In 1993, Mallary's work was displayed at the Mitchell Algus Gallery in NYC in the exhibit, "Robert Mallary: Early Assemblage and Recent Computer Graphics His sculptures, assemblages, computer graphics, and stereoscopic 3D projection art were shown at the Herter Gallery at UMass in 1990, and at the Springfield Museum of Fine Art in Massachusetts in 1995. The Mayor Gallery in London presented the exhibit, "Robert Mallary: The New Mexico Reliefs 1957-58" at Frieze New York in May, 2017. Mitchell Algus displayed Mallary's earlier sculptures and drawings in his 2017 gallery exhibit, "Robert Mallary: The Human Condition (Work from 1936-1965)

The Mayor Gallery in London has exhibited Mallary's computer art, as well as the sculptures and assemblages created earlier in his career.

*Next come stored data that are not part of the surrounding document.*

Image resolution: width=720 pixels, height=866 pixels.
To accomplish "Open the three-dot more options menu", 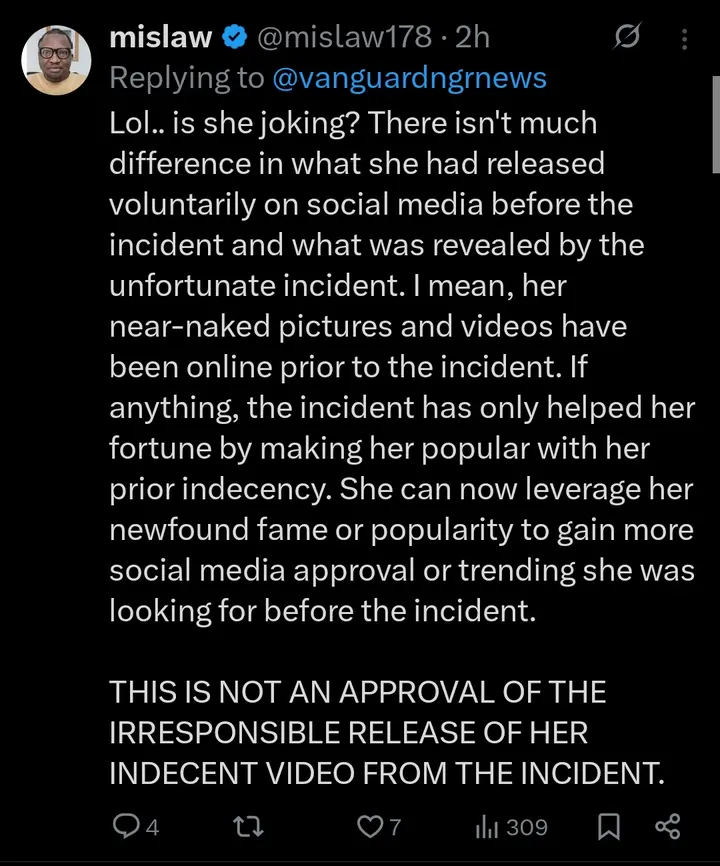I will pos(685,39).
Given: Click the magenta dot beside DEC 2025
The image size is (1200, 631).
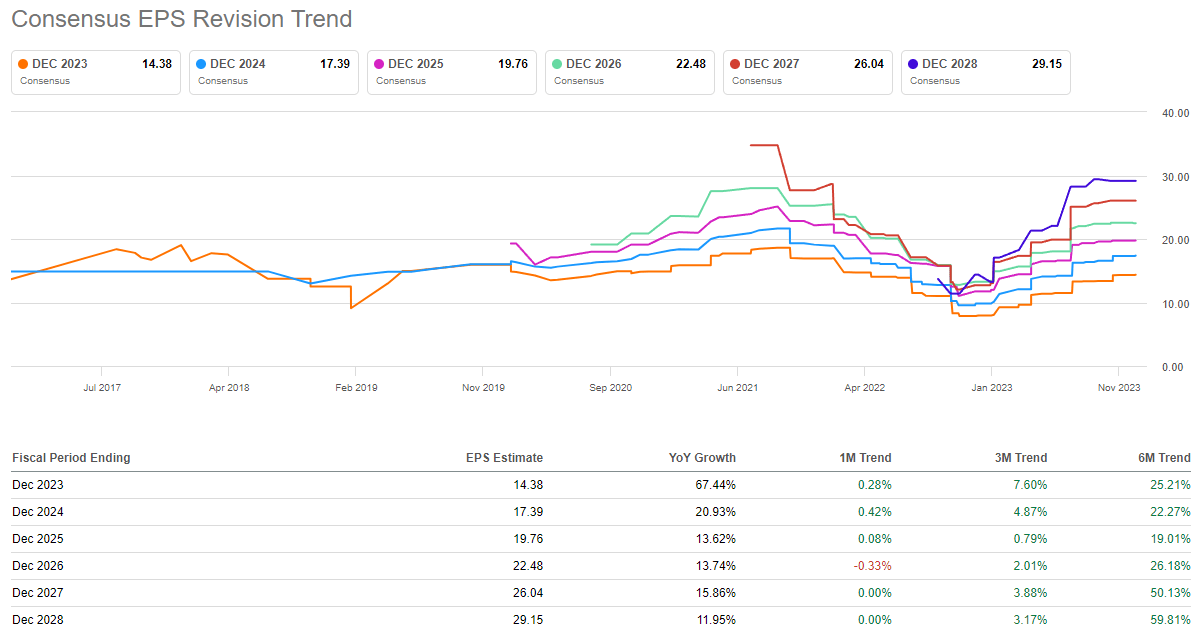Looking at the screenshot, I should pyautogui.click(x=380, y=64).
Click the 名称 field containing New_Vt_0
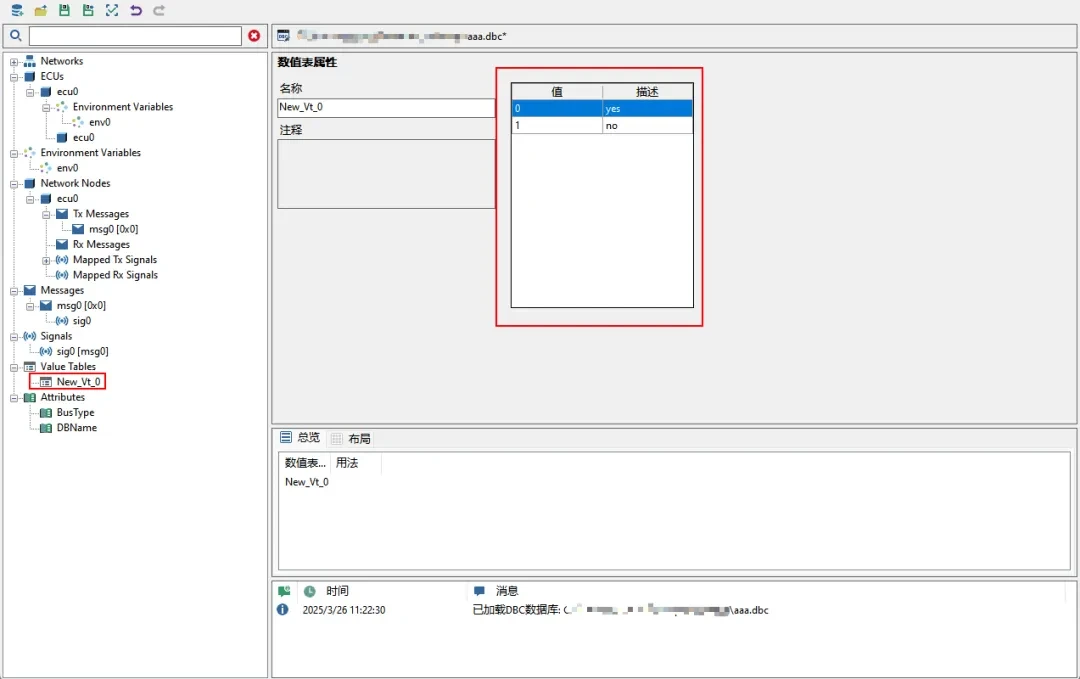Screen dimensions: 1080x679 pyautogui.click(x=385, y=108)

In 2018, The Mayor Gallery displayed Mallary's computer-generated sculpture, Quad 3, along with his computer drawings in the exhibition, "Writing New Codes: 3 Pioneers in Computer Art 1969-1977 The Mayor Gallery sold Quad 3 to the Tate Gallery in 2019.

Mallary had liver problems in later life, probably due to the toxicity of the liquid polyesters he had used to create his abstract expressionist sculptures in the 1950s and '60s. He lived in Conway, Massachusetts, and died of complications due to leukemia at Cooley Dickinson Hospital in Northampton, Massachusetts in 1997, at age 79. He and his wife Margot had four children: Michelle, Michael, Martine and Martin (who died in 2023), and five grandchildren.